This issue takes as its theme the question of individual responsibility and whether one can still remain conscious of this within certain organisational structures. The double-entry bookkeeping principle of every debit has a credit implies that every economic transaction has a simultaneous effect upon both myself and the world. With this in mind if one is to face one’s responsibilities for each and every action then a current set of budgeted accounts and financial plan can provide an excellent mirror.
In the lead article Stephen Torr takes a look at the legal responsibilities of charity trustees and their ability to delegate both decision implementation and decision making itself. This is then viewed through the lens of those with the economic responsibility of carrying the initiative out into the world. The question then becomes whether this separation of legal and economic responsibility could actually have an unwanted effect on both the trustees and the entity as a whole.

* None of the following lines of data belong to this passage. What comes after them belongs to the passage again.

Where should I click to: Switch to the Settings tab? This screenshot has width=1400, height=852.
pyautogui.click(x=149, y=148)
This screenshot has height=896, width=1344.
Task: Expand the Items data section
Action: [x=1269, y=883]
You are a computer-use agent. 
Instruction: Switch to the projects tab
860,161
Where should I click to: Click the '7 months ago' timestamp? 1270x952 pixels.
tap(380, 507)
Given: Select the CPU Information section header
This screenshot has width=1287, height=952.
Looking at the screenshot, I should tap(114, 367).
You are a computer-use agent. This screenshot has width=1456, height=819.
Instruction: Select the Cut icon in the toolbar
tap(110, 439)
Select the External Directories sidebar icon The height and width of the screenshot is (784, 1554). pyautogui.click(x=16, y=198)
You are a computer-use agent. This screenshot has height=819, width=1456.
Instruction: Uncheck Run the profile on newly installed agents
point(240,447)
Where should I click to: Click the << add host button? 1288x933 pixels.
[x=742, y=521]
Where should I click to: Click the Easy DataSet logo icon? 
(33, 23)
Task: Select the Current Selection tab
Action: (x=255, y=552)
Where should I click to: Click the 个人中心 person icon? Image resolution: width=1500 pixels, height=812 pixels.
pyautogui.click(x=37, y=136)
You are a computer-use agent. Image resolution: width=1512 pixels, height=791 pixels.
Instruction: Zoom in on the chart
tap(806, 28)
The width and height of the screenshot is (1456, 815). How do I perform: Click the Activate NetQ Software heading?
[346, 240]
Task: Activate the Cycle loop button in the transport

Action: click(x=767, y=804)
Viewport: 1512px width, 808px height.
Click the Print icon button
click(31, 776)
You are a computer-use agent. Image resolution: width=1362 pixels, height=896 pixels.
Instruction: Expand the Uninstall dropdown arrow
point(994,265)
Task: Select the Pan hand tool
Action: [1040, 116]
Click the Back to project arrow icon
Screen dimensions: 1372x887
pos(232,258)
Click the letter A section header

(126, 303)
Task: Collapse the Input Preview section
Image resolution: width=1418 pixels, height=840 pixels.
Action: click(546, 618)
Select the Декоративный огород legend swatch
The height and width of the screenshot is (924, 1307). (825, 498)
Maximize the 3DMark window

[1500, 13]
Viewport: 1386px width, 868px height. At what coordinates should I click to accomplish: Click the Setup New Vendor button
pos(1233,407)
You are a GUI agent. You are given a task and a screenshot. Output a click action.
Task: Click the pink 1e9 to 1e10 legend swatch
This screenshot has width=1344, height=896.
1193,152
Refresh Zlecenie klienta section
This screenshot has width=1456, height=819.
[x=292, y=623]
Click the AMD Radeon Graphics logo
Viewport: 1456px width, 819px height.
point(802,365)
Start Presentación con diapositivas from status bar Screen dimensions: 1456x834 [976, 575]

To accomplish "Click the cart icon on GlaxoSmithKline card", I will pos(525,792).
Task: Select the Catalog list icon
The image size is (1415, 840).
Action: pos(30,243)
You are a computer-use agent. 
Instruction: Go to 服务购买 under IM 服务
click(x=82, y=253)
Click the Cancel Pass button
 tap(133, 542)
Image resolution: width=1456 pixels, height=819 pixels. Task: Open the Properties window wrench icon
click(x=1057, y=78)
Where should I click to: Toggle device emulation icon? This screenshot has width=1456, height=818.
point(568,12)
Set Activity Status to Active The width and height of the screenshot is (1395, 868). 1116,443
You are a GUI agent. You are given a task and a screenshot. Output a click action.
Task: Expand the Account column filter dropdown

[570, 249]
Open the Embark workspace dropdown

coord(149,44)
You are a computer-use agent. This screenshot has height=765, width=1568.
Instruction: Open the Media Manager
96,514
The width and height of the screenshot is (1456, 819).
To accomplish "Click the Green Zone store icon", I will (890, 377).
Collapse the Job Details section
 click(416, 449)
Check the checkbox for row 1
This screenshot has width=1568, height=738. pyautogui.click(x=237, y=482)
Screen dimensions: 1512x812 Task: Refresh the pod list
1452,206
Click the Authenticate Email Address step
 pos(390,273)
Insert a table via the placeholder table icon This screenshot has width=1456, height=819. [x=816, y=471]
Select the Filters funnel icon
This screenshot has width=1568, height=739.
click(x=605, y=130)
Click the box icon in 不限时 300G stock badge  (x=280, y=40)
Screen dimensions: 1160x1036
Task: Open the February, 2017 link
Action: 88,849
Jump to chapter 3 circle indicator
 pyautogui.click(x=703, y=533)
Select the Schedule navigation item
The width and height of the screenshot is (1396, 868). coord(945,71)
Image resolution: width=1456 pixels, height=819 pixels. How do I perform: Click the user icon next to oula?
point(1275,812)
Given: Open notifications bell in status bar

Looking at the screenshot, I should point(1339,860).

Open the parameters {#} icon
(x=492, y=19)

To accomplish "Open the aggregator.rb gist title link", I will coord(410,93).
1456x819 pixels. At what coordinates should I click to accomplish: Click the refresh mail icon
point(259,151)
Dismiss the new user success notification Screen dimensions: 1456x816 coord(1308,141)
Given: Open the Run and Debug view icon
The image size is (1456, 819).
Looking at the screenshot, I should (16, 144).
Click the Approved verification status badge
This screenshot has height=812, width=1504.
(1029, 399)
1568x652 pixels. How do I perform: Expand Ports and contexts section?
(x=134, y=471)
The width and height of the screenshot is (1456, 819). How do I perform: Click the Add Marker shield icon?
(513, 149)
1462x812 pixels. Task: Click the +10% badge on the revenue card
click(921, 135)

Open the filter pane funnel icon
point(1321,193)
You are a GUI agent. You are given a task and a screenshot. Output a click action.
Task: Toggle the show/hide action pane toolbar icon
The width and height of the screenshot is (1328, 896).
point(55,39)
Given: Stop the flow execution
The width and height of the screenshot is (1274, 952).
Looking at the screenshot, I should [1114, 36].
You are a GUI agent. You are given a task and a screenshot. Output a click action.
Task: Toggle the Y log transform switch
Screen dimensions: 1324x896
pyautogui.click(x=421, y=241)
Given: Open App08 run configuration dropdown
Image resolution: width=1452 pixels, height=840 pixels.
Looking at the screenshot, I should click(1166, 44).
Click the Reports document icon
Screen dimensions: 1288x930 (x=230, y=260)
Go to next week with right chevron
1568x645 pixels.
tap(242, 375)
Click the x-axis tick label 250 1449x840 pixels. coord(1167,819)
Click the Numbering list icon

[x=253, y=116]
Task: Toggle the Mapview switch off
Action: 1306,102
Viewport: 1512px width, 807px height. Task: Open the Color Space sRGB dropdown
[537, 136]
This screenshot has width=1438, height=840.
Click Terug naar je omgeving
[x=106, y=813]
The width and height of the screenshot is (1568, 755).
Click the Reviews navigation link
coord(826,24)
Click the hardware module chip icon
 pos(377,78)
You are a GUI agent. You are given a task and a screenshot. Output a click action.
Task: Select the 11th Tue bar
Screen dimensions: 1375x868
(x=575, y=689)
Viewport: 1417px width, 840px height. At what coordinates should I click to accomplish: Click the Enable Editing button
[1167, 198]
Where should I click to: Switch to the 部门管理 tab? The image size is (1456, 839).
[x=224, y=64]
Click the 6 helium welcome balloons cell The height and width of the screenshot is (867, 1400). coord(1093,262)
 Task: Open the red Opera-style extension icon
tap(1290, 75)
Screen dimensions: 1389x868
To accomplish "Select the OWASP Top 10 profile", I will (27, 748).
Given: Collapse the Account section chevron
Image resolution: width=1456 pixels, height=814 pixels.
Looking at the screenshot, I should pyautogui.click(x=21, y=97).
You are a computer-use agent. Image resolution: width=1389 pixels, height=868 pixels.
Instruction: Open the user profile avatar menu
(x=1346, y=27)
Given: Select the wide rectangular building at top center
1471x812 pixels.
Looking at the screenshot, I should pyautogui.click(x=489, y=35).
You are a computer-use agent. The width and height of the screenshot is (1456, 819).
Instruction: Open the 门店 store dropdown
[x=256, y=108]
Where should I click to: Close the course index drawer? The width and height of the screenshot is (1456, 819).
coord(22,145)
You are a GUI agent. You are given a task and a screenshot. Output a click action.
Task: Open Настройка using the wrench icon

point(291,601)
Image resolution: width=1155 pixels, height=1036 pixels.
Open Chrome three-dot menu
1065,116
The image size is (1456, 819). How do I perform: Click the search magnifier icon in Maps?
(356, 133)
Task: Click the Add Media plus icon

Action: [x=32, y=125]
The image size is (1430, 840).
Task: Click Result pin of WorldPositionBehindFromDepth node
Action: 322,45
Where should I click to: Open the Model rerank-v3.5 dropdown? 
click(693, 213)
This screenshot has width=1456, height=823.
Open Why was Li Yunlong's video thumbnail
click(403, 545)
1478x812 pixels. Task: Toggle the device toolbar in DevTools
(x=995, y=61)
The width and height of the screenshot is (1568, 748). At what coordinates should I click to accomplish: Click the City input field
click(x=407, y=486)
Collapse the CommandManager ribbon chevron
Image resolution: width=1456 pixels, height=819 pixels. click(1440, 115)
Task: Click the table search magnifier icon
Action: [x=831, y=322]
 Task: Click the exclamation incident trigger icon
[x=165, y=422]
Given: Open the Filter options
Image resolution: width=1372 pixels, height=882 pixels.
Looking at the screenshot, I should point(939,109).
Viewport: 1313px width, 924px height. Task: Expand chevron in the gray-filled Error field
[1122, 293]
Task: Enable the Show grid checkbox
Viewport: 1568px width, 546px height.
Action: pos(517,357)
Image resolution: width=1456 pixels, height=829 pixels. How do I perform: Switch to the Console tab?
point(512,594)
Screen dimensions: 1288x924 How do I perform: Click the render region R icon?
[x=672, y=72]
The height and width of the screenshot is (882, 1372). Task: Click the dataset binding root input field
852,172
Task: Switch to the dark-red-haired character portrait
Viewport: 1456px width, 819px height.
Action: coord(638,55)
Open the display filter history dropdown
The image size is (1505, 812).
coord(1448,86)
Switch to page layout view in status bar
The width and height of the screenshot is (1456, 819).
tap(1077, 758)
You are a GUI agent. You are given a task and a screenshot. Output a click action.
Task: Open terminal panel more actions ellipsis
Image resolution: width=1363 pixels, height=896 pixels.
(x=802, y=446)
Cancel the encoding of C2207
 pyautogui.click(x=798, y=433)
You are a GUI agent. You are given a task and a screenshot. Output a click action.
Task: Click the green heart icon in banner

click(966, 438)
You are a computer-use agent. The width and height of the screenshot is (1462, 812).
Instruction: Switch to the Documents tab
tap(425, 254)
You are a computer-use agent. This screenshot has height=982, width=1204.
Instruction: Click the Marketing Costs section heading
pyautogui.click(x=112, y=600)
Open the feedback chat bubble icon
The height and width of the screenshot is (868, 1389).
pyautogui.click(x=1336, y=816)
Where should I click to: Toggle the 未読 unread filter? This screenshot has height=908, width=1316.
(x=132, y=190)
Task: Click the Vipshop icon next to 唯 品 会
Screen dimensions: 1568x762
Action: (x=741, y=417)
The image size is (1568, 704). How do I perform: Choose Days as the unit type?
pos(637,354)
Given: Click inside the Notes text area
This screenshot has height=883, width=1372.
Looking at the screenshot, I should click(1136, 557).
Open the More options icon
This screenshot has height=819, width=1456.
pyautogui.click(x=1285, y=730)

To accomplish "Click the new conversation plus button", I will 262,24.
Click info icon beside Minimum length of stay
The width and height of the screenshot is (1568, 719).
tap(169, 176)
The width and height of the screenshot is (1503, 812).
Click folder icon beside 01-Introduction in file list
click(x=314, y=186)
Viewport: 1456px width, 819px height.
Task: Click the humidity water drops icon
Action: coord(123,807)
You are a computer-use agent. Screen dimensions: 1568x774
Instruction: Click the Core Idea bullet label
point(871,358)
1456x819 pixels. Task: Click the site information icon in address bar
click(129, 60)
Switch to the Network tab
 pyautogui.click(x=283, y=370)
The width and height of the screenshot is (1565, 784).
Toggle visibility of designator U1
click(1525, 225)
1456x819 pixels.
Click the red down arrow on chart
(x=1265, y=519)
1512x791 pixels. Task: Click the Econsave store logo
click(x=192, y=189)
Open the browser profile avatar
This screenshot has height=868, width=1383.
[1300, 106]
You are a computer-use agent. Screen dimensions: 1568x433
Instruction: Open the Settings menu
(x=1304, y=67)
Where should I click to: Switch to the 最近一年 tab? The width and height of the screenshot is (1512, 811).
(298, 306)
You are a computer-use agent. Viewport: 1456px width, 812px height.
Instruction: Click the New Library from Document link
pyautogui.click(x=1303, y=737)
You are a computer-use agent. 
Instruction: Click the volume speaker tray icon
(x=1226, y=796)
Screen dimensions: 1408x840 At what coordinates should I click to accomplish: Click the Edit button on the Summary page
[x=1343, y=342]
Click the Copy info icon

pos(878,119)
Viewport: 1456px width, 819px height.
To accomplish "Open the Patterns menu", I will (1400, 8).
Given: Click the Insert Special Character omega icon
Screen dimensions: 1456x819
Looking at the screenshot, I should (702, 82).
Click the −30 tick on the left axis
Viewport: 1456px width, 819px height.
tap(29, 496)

In this example the creation of trustees forces those charged with the day to day running, and often medium and long term planning, to become employees. It could well be the case that this arrangement masks the true relationships both internal and external to the entity. As such an individual’s responsibility, both legal and economic, can become confused and slip from consciousness. From the stand point of trustees this could be being unaware of their legal liabilities and directorial duties, and for employees it could be that those who receive a steady income become unaware of the effects of their actions and the possible precarious status of the entity and as such themselves.
In Sign of Our Time the duties of directors operating in the UK is examined with the thought that many charities also register themselves as companies in order to protect trustees from legal challenges. However, questions are raised as to whether the protection is as watertight as some initially assume and whether acting in good faith is a prerequisite for any form of protection claimed.
The feature article details the potential liabilities faced by trustees. On face value companies offer the least exposure, but when viewed in conjunction with the previous piece it becomes clear that again an element of good faith and acting with an acceptable level of conscious awareness of the situation are required for any form of legal protection to hold sway.
The archive section showcases an article by Owen Barfield, abridged by Frances Zammit, focusing on the wisdom inherent in English Law’s treatment of equity. The importance of conscience is highlighted and helps reinforce its role in underlying the legal safeguards set out in each of the previous articles.
The AEX Pages feature contributions on the internal, or otherwise, nature of economic life, the role of financial education in helping young people take initiatives and individual responsibility for their situation, an open-ended discussion of the potential use of trusts within the US, and finally three slogans seen recently on airport terminal advertising boards.
Finally Victor’s View presents a picture of individual responsibility in action, with youths supported in their attempts to ‘walk and talk’ rather than being contained and controlled within the judicial system.